En ese momento, Quinn abrió la puerta y apareció en el pasillo.
—¿Qué demonios estás haciendo? —rugió, y no estaba segura de si se dirigía a Eric, Andre o a mí.
—Están obedeciendo órdenes —dijo Andre fríamente.
—Mi chica no tiene que recibir órdenes tuyas —declaró Quinn.
Abrí la boca para protestar, pero dadas las circunstancias, no sería fácil convencer a Quinn de que era capaz de cuidar de mí misma.
No había fórmula social que copara con una calamidad como ésa; y la norma general de etiqueta de mi abuela («Haz lo que haga que todo el mundo se sienta cómodo») ni de lejos podía aplicarse a la situación. Me pregunté qué diría Dear Abby al respecto.
—Andre —dije, tratando de disfrazar el miedo con firmeza—, terminaré el trabajo que accedí a hacer por la reina porque a ello me he comprometido. Pero no volveré a trabajar para vosotros. Eric, gracias por hacérmelo todo lo menos desagradable posible. —Me parecía más acertado que decir «lo más agradable».
Eric había retrocedido un paso para apoyarse en la pared. La capa caía abierta, y las manchas en sus pantalones eran flagrantes.
—Oh, no ha sido nada —dijo Eric, ausente.
Aquello sí que no ayudó. Sospeché que lo hacía aposta. Noté cómo se me encendían las mejillas.
—Quinn, hablaremos más tarde, como acordamos —le solté, y dudé. «Si aún quieres hablar conmigo», pensé, pero no podía decirlo porque habría sido de lo más injusto. Ojalá se hubiese presentado diez minutos antes… o no hubiese aparecido en absoluto.

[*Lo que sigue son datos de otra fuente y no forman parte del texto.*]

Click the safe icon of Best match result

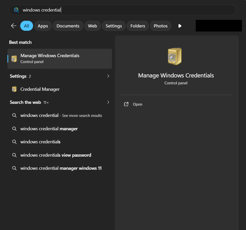14,58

Sin mirar a derecha o izquierda, eché a andar pasillo abajo, giré a la derecha y atravesé la puerta abatible directamente hacia la cocina.
Estaba claro que no quería estar allí, pero al menos estaba apartada de los tres hombres del pasillo.

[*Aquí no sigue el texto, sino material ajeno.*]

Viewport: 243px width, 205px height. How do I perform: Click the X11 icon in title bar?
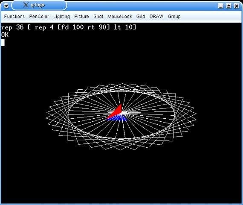[26, 5]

—¿Dónde está la zona de equipajes? —le pregunté a la primera empleada uniformada que vi. Era una camarera que estaba cargando copas de sangre sintética sobre una gran bandeja redonda. Sin hacer una pausa en su labor, hizo un gesto con la cabeza para indicarme una puerta en la pared sur, donde ponía «salida». Yo sí que me estaba saliendo esa noche.
La puerta era más pesada y daba a unas escaleras que descendían a un nivel inferior, que suponía que estaba por debajo del nivel del suelo. No hay sótanos allí de donde vengo (el nivel subterráneo del agua está demasiado cerca), así que no pude evitar un leve escalofrío al adentrarme en la profundidad.
Caminaba como si algo me persiguiera, lo cual era cierto desde un punto de vista figurado, y me centré en la maldita maleta para no tener que pensar en otra cosa. Al llegar a un descansillo, me detuve en seco.
Ahora que estaba fuera de la vista de nadie, completamente sola, me tomé un momento de tranquilidad mientras apoyaba una mano en la pared. Me permití reaccionar ante lo que acababa de pasar. Empecé a temblar, y cuando me toqué el cuello lo sentí extraño. Tiré de él y forcé el cuello para mirarlo. Estaba manchado con mi sangre. Las lágrimas comenzaron a inundar mis ojos, y me dejé caer sobre el suelo de ese sótano en una ciudad lejos de casa.